"Rembrandt et la nouvelle Jérusalem"
Magistal !
Une exposition véritablement réussie ne saurait
consister en une simple accumulation de chefs-d'oeuvre accrochés avec
élégance en un lieu magnifique et tout palpitant de mémoire et de
curiosité intellectuelle. Ces conditions sont néanmoins nécessaires et
parfaitement réunies dans l'exposition proposée par le Musée d'art et
d'histoire du judaïsme, à Paris, au titre scandé par des noms
chatoyants : « Rembrandt et la nouvelle Jérusalem. Juifs et chrétiens
au siècle d'or. » : 690 pièces, peintures, dessins, gravures,
manuscrits rares (ah ! l'émotion, entre beaucoup d'autres, de
contempler l'édition originale de la vertigineuse Éthique de
Spinoza), prêtées par de prestigieux musées, dont le Louvre, ou par la
fameuse collection Edmond de Rothschild qui conserve 385 estampes et 16
dessins catalogués sous le nom de Rembrandt.

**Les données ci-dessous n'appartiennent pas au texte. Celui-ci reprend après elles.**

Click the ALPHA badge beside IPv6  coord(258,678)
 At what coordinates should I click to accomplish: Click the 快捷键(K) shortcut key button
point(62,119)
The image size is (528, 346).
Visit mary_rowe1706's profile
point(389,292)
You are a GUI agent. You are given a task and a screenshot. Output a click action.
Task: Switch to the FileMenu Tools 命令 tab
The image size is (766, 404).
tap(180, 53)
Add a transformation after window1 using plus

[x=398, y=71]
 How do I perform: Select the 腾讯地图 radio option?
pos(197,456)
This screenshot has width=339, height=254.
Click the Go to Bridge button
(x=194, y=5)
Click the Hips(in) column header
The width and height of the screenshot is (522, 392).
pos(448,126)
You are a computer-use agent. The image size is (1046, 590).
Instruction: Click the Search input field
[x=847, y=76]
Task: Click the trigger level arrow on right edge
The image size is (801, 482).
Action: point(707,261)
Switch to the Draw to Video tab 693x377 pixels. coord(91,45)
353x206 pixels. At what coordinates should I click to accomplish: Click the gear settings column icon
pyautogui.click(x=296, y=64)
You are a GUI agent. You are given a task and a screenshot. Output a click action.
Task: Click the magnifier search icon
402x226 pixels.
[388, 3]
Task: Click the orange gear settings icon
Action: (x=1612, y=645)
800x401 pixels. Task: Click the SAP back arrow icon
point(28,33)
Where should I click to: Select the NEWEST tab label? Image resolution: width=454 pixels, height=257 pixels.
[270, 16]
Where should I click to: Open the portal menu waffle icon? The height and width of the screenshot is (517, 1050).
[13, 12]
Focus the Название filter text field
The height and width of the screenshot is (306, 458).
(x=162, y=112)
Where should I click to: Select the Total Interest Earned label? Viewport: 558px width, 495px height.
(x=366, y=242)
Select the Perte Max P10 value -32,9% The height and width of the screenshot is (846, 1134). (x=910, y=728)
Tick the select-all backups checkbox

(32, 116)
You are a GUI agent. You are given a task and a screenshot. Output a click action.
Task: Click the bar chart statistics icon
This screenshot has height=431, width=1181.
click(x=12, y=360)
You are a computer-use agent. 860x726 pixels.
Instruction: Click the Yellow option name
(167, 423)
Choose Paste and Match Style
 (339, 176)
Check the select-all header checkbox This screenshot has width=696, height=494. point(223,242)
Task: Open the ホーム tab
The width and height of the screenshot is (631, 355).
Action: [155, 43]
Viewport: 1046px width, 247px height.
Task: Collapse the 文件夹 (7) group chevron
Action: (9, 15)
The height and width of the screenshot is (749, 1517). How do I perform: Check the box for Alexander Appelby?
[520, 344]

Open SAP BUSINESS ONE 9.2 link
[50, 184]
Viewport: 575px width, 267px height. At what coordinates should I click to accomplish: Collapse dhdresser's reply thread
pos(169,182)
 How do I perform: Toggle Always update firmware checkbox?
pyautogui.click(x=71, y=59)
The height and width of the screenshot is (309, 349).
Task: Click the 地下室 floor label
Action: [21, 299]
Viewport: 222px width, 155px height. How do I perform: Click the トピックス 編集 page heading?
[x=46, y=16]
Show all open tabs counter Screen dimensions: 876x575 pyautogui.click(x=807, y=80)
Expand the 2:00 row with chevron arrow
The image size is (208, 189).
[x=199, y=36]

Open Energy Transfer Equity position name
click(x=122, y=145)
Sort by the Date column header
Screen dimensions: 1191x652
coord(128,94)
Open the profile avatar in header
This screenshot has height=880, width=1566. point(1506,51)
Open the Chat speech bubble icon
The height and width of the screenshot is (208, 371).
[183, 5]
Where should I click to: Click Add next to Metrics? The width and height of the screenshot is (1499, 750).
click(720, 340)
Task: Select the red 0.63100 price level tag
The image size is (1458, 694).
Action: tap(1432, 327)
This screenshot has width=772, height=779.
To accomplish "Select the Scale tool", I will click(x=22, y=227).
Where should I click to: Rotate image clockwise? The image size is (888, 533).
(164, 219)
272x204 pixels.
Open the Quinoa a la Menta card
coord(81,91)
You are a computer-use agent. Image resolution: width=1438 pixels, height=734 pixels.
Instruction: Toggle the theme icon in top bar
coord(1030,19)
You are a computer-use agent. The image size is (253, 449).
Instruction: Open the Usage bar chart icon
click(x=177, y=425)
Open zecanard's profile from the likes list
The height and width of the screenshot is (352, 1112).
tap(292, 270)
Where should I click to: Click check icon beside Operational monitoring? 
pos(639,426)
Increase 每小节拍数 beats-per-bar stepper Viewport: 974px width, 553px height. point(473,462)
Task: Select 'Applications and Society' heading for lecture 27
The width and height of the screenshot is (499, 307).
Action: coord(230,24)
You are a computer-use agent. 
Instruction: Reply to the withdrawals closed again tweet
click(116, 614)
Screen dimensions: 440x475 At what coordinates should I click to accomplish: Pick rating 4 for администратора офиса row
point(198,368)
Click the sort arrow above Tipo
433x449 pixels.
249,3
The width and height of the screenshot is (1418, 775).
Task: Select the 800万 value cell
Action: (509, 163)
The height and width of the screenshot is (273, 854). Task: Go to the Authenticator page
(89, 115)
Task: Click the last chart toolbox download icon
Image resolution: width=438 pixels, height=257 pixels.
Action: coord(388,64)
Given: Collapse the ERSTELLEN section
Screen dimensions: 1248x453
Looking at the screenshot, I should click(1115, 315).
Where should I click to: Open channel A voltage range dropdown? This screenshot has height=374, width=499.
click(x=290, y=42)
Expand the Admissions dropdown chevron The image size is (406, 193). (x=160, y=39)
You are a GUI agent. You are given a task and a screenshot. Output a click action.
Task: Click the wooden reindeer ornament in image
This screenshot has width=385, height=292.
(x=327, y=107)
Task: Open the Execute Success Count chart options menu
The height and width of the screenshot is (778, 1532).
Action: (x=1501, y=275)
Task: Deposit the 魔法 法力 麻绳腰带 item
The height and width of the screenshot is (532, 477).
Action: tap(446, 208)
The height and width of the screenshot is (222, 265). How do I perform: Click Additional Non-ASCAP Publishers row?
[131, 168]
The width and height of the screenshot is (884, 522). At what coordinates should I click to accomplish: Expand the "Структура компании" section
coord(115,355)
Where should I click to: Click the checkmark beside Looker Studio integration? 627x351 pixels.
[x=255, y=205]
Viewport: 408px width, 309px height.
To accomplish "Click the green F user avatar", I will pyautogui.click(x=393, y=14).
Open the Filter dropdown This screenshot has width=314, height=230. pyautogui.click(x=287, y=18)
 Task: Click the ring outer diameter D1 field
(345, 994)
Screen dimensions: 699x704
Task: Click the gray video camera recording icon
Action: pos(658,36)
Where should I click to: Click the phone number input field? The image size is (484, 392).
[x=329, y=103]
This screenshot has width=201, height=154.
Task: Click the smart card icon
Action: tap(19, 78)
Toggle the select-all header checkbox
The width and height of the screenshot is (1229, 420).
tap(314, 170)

En d'autres lieux parisiens, en cette année de célébration de la naissance du peintre, il y a quatre siècles, on a pu admirer la mystérieuse maîtrise et les beautés d'une oeuvre incomparable. Ici aussi, on trouvera le plaisir premier du visiteur d'une exposition : la stupéfaction devant la splendeur visuelle, tour à tour paisible, inquiète, quotidienne, mystique.
C'est en images - et quelles images ! - qu'est évoquée cette période
passionnante et si frémissante d'espérance. On est saisi, ému, par
exemple, par toutes ces oeuvres nées du regard fasciné et fraternel de
Rembrandt sur les juifs : ces puissants portraits christiques, ces
jeunes gens et ces vieux sages. L'exposition est aussi l'occasion
d'admirer une iconographie biblique d'une qualité réellement
exceptionnelle : scènes peintes, dessinées ou gravées par Rembrandt ou
certains de ses contemporains d'Amsterdam. Voici la Mort de la Vierge,
(1639), bouleversante eau-forte du maître de Leyde, puis l'une de ses
toiles les plus énigmatiques, dramaturgie sombre Et éclatante : La Disgrâce d'Aman (vers 1665), épisode tiré du Livre d'Esther qui inspira souvent Rembrandt.
C'est un délice profond que cette promenade dans ce passé si riche en intelligence, en humanité paisible, pieuse, prospère, mais parfois incandescente, comme les lettres de feu au fond du Festin de Balthazar peint par Rembrandt en 1635.